家畜伝染病「口蹄疫(こうていえき)」の問題で、宮崎県の東国原英夫知事が殺処分回避策を探っている県家畜改良事業団(高鍋町)の種牛49頭について、政府現地対策本部長の山田正彦農林水産副大臣は23日、「49頭は疑似患畜とみなされる。いかに宮崎の大事な財産といえ、民間でも種牛を持っている人がおり、示しがつかない」と拒絶する考えを述べた。
49頭は同事業団が緊急避難させたエース級種牛6頭に次ぐ存在。14日に同じ敷地内で感染を疑われる肥育牛が出たため殺処分が決まったが、県側は着手していなかった。

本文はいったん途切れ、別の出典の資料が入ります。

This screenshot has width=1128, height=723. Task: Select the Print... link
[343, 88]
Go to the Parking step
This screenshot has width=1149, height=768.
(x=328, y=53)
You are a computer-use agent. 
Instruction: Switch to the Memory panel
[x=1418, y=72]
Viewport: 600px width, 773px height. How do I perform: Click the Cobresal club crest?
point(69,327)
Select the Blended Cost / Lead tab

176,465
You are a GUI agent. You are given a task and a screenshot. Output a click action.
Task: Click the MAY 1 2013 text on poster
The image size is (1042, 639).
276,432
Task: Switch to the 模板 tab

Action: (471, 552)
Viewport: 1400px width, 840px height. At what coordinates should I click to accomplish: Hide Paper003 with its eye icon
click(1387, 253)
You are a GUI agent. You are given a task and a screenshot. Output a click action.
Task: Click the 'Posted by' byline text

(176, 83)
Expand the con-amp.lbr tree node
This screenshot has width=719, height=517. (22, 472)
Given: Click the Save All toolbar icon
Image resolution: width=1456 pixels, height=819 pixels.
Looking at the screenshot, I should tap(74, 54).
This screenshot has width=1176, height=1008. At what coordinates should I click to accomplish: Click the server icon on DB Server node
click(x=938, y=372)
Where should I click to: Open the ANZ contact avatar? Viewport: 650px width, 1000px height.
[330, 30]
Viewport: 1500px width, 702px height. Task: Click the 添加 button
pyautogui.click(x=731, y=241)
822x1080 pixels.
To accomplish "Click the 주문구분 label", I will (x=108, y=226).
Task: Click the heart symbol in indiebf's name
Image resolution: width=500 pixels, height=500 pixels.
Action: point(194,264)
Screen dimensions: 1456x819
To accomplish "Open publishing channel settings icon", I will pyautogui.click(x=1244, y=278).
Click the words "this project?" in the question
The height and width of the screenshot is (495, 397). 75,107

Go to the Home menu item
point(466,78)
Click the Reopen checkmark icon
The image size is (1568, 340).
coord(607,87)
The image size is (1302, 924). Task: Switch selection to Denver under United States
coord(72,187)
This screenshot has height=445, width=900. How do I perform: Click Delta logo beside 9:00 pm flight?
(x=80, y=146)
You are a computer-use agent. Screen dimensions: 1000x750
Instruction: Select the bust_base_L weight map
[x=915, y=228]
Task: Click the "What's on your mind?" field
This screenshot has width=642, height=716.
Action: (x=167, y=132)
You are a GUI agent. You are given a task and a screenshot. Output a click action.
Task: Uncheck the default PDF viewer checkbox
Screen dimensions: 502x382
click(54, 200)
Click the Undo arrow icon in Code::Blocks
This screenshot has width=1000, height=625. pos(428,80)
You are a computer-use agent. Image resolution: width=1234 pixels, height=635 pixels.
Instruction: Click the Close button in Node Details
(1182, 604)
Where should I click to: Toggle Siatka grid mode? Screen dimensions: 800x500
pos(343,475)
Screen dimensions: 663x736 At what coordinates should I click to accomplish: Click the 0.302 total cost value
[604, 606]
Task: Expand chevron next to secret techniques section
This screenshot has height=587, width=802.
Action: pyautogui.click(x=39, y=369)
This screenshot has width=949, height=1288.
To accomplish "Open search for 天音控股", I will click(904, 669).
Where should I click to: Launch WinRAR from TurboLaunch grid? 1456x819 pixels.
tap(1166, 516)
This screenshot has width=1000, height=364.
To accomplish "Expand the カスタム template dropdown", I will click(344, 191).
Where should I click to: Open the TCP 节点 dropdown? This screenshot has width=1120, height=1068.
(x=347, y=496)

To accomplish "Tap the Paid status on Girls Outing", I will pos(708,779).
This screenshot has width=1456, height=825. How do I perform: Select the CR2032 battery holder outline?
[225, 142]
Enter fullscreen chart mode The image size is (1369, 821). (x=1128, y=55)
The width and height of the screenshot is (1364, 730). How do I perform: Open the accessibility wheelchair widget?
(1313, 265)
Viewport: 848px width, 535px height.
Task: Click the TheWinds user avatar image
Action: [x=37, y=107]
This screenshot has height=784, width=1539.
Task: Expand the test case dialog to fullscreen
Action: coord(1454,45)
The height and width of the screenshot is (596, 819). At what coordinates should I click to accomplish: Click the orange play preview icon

山田副大臣は「生きていると聞いたときは驚いた。(赤松広隆農相に)相談する余地はない」として、県側には殺処分すべきだと伝えていることを明らかにした。
東国原知事は22日、「49頭も(避難させた残り5頭とともに)何とか残したい。国と協議の余地はないだろうか。このままでは宮崎に種牛が1頭もいなくなり、日本の畜産に甚大な被害が及ぶ」と述べていた。
県によると、49頭は元気な状態という。この中には、将来のエース級の種牛とともに約22万頭の子牛を生み出した伝説の種牛「安平(やすひら)」も含まれている。県側からは「助けたい、という気持ちはあるが、一度疑似患畜とみなされた以上は厳しいかもしれない」とあきらめの声も出ている。